As can be seen, the one system that gets proper response has a unique route until one hop before the server, but so has the rightmost sytem, which gets a wrong response. In addition, I'm not quite certain whether the test clients are not actually talking to different servers which just respond to the same IP through some load balancing construction.

The problem is not in our network, since from a host in Sweden we see the same problem. It isn't in the OS either, since Windows 7 suffers the same problem (only with less severe symptoms, since it scales only by a factor 4 (2^2)).
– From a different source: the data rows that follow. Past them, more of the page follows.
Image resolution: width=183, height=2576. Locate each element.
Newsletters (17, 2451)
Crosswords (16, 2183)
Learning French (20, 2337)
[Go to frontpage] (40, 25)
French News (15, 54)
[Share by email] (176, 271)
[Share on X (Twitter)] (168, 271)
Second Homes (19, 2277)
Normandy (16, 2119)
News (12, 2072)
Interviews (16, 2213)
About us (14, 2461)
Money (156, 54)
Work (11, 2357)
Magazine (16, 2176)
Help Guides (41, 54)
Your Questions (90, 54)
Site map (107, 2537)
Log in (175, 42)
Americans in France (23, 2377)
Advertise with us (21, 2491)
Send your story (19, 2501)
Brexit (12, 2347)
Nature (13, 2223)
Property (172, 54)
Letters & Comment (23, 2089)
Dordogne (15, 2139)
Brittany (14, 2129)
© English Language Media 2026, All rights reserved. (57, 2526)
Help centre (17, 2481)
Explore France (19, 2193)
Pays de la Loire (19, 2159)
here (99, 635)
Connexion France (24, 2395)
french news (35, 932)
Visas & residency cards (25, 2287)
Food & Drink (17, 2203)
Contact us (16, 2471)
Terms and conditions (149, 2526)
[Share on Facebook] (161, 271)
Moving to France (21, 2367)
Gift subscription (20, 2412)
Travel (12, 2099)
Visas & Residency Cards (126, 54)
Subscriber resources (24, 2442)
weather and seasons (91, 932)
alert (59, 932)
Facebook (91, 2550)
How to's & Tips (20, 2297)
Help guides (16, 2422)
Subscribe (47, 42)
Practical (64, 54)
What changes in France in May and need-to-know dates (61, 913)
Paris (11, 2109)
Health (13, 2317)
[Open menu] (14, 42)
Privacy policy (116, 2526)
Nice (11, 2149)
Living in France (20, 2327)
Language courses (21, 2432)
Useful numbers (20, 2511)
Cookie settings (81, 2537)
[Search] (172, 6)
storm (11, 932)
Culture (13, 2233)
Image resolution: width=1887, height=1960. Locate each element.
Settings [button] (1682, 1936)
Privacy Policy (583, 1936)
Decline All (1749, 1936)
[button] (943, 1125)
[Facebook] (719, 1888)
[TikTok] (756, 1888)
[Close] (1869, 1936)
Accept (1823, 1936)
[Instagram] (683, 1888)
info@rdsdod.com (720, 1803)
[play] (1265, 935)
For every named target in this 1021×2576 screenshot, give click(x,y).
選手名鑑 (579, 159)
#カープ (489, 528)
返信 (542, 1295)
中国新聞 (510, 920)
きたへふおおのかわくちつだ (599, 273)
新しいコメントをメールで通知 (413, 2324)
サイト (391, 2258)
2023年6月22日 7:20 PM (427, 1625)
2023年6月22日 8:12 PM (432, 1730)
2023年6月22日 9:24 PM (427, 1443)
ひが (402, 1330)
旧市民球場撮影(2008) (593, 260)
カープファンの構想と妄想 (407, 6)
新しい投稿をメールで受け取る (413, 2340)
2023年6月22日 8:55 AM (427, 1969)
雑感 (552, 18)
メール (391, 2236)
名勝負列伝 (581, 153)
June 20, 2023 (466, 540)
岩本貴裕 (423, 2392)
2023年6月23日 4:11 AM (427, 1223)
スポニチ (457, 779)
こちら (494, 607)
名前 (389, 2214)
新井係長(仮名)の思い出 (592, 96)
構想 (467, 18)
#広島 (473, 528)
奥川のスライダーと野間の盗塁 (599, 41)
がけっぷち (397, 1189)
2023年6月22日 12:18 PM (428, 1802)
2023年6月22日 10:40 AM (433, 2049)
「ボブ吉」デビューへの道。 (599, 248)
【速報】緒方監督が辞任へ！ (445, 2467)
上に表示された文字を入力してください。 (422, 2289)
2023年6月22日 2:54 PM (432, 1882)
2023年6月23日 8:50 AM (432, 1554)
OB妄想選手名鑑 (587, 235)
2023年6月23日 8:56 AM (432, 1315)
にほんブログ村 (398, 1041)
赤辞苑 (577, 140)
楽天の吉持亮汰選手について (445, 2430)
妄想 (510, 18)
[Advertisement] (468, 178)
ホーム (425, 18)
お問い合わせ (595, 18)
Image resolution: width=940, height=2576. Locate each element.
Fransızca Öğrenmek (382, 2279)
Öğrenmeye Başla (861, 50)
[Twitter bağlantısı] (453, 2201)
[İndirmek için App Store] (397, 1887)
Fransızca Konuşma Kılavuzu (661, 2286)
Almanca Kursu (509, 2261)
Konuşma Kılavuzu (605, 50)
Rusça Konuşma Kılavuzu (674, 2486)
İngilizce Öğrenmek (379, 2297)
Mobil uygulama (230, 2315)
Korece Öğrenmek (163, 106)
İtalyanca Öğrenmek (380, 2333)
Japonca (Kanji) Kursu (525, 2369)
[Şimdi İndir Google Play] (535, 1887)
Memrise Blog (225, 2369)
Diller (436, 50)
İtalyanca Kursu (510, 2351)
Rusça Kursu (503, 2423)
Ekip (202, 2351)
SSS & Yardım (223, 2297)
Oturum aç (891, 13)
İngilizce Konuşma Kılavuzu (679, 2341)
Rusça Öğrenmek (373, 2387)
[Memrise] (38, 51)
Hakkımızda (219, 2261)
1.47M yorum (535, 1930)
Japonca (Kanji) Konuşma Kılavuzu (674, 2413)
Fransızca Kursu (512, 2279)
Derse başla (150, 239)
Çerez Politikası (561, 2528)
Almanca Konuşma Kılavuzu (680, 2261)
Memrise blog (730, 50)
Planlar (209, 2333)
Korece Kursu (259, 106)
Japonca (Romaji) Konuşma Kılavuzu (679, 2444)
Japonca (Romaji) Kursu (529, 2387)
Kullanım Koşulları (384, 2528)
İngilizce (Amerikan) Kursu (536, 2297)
But it might be in the route to the server, as another machine elsewhere in The Netherlands with Ubuntu Linux (and a newer kernel) talks to the server using a TCP Window scaling factor of 128 with no trouble. Upgrading our test machine to the same Ubuntu version doesn't fix the problem though, so the problem may still be in the route, or in the server itself, which' IP number seems to be answered from multiple hosts. If we are indeed talking to multiple servers, the problem might be in the particular server we happen to get assigned to us.